Durante el embarazo, asegurar una ingesta suficiente de calcio es esencial tanto para la salud materna como para el desarrollo del bebé. Sin embargo, para quienes presentan alergia a la leche o intolerancia a la lactosa, cumplir con este requerimiento puede representar un reto.
Según Mayo Clinic, existen diversas alternativas, tanto dentro como fuera del grupo de los lácteos, que permiten cubrir las necesidades nutricionales durante esta etapa.
Diferencia entre alergia a la leche e intolerancia a la lactosa
Diferenciar la alergia a los lácteos de la intolerancia a la lactosa resulta esencial a la hora de definir las opciones de la dieta. La Mayo Clinic explica que, en el primer caso, se trata de una reacción del sistema inmunológico frente a las proteínas presentes en la leche, capaz de generar síntomas severos y que obliga a excluir por completo estos productos.
En cambio, la intolerancia a la lactosa no involucra al sistema inmunitario, sino que se manifiesta a través de molestias digestivas como cólicos o hinchazón debido a la dificultad para digerir el azúcar de la leche.
Esta distinción permite que muchas personas con intolerancia a la lactosa puedan consumir ciertos productos lácteos adaptados o naturalmente bajos en lactosa.

El calcio cumple un papel central en la formación de los huesos del bebé y en el mantenimiento de la salud materna. Mayo Clinic indica que durante el embarazo se recomienda una ingesta diaria de entre 1.000 y 1.300 miligramos de calcio.
Además, los productos lácteos no solo aportan este mineral, sino también otros nutrientes esenciales como proteínas, yodo, zinc, selenio, colina, vitamina A y vitamina B12, todos ellos relevantes para el desarrollo cerebral y el crecimiento fetal. La vitamina D, presente en la leche y otros lácteos fortificados, también favorece la absorción del calcio.
Alternativas alimenticias para la intolerancia y la alergia
Para quienes presentan intolerancia a la lactosa, Mayo Clinic señala que no es necesario eliminar todos los lácteos de la dieta. Existen alternativas como la leche sin lactosa, yogures con cultivos vivos que facilitan la digestión de la lactosa y quesos duros como el cheddar, parmesano o suizo, que contienen cantidades mínimas de este azúcar.

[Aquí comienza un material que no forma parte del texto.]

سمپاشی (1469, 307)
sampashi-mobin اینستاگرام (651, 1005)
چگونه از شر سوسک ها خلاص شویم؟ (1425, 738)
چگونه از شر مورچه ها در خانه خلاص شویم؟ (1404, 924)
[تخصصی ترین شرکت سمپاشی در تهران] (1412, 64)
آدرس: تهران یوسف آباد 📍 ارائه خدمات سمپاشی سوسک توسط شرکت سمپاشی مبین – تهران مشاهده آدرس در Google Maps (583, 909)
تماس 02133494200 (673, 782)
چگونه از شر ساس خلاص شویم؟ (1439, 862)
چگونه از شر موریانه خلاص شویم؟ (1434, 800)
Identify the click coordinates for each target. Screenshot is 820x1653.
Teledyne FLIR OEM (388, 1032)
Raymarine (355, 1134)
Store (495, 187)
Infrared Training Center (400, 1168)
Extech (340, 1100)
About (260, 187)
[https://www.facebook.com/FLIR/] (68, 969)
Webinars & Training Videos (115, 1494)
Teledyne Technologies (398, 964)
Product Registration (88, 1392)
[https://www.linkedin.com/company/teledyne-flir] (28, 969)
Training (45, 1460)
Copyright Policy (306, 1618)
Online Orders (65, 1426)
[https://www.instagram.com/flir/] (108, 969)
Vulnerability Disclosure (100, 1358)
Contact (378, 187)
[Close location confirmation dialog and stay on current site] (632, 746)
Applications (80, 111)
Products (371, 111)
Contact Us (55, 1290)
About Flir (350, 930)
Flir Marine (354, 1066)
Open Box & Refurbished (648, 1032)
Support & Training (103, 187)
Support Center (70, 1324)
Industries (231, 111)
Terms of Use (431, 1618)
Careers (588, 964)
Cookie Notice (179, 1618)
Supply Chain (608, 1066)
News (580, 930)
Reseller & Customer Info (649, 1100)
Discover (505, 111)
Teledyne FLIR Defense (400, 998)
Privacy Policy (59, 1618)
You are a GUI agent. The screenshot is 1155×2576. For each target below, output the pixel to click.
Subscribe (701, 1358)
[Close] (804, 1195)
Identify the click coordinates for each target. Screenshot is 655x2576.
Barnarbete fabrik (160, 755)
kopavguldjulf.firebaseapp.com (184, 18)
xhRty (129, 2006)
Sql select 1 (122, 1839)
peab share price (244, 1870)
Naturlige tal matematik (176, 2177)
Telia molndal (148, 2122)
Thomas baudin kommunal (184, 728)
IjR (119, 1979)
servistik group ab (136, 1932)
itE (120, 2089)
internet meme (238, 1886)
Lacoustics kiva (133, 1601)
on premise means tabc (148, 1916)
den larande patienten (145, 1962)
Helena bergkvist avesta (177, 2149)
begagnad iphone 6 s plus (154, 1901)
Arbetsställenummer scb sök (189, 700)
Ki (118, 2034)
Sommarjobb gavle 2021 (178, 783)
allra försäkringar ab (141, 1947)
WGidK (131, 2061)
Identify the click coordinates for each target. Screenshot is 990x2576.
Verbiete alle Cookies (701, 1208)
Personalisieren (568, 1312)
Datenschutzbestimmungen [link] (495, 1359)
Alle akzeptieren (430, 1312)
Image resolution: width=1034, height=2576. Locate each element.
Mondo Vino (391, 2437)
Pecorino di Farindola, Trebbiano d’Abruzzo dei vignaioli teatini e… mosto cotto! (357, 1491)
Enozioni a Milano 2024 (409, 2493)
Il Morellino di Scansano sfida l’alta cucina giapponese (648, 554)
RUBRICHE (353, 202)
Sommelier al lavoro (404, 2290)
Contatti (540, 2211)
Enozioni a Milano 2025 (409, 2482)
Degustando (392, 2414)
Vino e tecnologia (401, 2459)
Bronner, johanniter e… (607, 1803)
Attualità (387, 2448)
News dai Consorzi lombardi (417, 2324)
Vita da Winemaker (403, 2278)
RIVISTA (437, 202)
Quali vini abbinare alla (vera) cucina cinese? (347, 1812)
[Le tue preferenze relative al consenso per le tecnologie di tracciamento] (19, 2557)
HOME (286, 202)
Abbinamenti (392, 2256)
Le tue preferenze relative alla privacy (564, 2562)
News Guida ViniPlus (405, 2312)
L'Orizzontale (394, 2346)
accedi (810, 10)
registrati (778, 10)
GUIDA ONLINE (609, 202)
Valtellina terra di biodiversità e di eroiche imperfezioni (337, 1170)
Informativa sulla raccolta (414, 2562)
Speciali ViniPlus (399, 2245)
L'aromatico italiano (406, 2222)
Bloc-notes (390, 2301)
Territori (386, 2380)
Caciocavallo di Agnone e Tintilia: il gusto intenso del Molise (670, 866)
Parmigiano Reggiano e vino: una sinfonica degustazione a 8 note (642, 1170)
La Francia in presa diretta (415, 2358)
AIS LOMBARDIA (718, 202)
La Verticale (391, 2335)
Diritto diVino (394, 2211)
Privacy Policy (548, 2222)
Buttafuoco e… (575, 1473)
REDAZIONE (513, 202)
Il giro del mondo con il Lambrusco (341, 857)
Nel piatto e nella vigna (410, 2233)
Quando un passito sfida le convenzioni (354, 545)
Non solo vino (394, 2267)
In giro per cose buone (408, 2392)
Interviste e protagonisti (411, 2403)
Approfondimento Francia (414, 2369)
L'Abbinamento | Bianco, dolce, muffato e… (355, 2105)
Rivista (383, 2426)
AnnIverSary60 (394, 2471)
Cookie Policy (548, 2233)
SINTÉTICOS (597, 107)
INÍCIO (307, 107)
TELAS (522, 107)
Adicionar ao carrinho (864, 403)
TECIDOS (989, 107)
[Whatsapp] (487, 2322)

Identificar y elegir estos productos permite aprovechar los beneficios nutricionales de los lácteos sin molestias digestivas. Además, se recomienda acompañar con alimentos no lácteos para ralentizar la digestión y reducir los síntomas, así como sustituir ingredientes ricos en lactosa por opciones más tolerables, como el requesón seco o el yogur.
En el caso de quienes deben evitar por completo los lácteos debido a una alergia a la leche, existen numerosas fuentes no lácteas de calcio. Mayo Clinic destaca alimentos como el brócoli, las verduras de hoja verde oscura, las almendras, las semillas de sésamo y los productos fortificados, como ciertos jugos y cereales.

Consumir estos alimentos junto con fuentes de vitamina D resulta clave para optimizar la absorción del calcio. Así, una dieta variada y bien planificada puede cubrir los requerimientos nutricionales sin recurrir a los lácteos.
Entre los consejos prácticos que ofrece Mayo Clinic para mejorar la dieta durante el embarazo, se incluye la importancia de diversificar las fuentes de calcio y combinar los alimentos ricos en este mineral con aquellos que aportan vitamina D.
Además, se recuerda que tanto la alergia a la leche como la intolerancia a la lactosa son poco frecuentes en niños pequeños, y que la mayoría de los casos de alergia a la proteína de la leche en menores de tres años suelen superarse con el tiempo.
El organismo no produce calcio por sí mismo, por lo que es imprescindible incorporarlo a través de la alimentación, especialmente durante el embarazo, etapa en la que este mineral contribuye de manera decisiva a la formación de un esqueleto fuerte en el bebé, tal como subraya Mayo Clinic.